__INSTRUCTIONS__
• A. In the comment thread on same-sex marriage, reproduce the passage from "Same-sex marriage need" up to and including "or actual sexual behavior.", swapping "plethora" for "multitude".
• B. According to the comment thread on same-sex marriage, what should be created for all state-recognized partnerships?

__PASSAGE__

1. Robert says

    The “tide is turning” your ass. Marriage by definition is limited to a man and woman. PERIOD. Same sex marriage is an ABOMINATION and should be outlawed!

  2. says

    Two comments.

    (1) First, I actually agree with the prior commenter’s operative conclusion – create a civil-partnership term for all state-recognized partnerships.

    I disagree with a big (in number of words) part of his argument. In effect he claims that meaning and interpretation of the word ‘marriage’ is inherently reserved (on the basis just of tradition??) to church (i.e., certain Christian churches) rather than state. This claim is mistaken, but it’s silly to argue overmuch about it, because it amounts to arguing over which English word we will reserve for what: and after all English is a language with a huge and ever-growing and ever-growable vocabulary.

    What we may all agree is that a partnership recognized by the state is recognized on the basis only of rationalized civil criteria, not sectarian criteria.

    (2) Most of the pro- and con- Prop 8 lingo – including a bit of Judge Walker’s opinion and the lingo ‘gay marriage’ used in the title of the article – is totally beside the main constitutional issue.

    Same-sex marriage need have NOTHING to do with gayness, just as opposite-sex marriage need have NOTHING to do with straightness.

    Both in a plethora of examples in history, and in respect of individual conduct today, there is nothing about a legally sanctioned two-person life partnership (even most cases of church-sanctioned marriage) that logically ties that partnership in regards gender identity, sexual orientation, or actual sexual behavior.

    Indeed, prohibition of one-gender marriage, as by Prop. 8, is an unrationalized assault on the rights not only of people with certain sexual inclinations but indeed on the right of everyone, regardless of the direction or prominence of those inclinations.

    Yes, it is the reasonable and progressive to recognize that gays have ‘equal’ rights to their gayness. However, recognition of such equality is not actually needed in order to appreciate that ANY person inherently has the right to choose a life partner on the basis of WHATEVER personal characteristics most matter to that person.

    These characteristics MAY or MAY NOT include considerations of gender, or of sexual orientation, or of actual sexual behavior.

    It is quite legal and possible now to have a state-recognized marriage of a man and a woman where: there is no sex; or, the man is gay and the woman is lesbian; or both man and woman are straight, and each is sexually active not with the spouse but with outsiders.

__DATA SHOWN__
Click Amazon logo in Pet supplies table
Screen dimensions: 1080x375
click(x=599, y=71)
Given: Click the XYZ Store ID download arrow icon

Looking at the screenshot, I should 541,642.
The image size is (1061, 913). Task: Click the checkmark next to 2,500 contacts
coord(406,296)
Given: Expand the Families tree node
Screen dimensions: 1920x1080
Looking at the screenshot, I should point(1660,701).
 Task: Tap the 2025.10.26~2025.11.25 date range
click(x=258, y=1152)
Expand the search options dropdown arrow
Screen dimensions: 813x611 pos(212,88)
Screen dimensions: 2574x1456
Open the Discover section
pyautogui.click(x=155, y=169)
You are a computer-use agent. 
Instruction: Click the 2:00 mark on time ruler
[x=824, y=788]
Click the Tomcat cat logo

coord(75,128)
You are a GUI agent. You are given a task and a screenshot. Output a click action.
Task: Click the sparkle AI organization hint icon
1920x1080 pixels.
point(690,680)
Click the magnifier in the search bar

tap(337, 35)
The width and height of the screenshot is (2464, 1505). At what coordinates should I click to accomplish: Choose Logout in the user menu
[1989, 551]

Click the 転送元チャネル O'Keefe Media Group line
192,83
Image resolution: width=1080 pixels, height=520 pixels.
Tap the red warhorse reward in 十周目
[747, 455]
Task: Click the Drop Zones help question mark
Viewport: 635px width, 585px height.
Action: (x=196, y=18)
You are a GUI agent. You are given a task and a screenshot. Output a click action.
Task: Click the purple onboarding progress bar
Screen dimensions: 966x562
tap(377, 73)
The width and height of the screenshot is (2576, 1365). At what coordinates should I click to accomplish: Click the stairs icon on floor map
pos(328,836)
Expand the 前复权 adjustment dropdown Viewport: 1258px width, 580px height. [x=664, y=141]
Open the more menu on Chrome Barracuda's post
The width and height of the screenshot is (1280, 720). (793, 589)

__TASK RESULTS__
• A.
Same-sex marriage need have NOTHING to do with gayness, just as opposite-sex marriage need have NOTHING to do with straightness.

    Both in a multitude of examples in history, and in respect of individual conduct today, there is nothing about a legally sanctioned two-person life partnership (even most cases of church-sanctioned marriage) that logically ties that partnership in regards gender identity, sexual orientation, or actual sexual behavior.

• B. A civil-partnership term.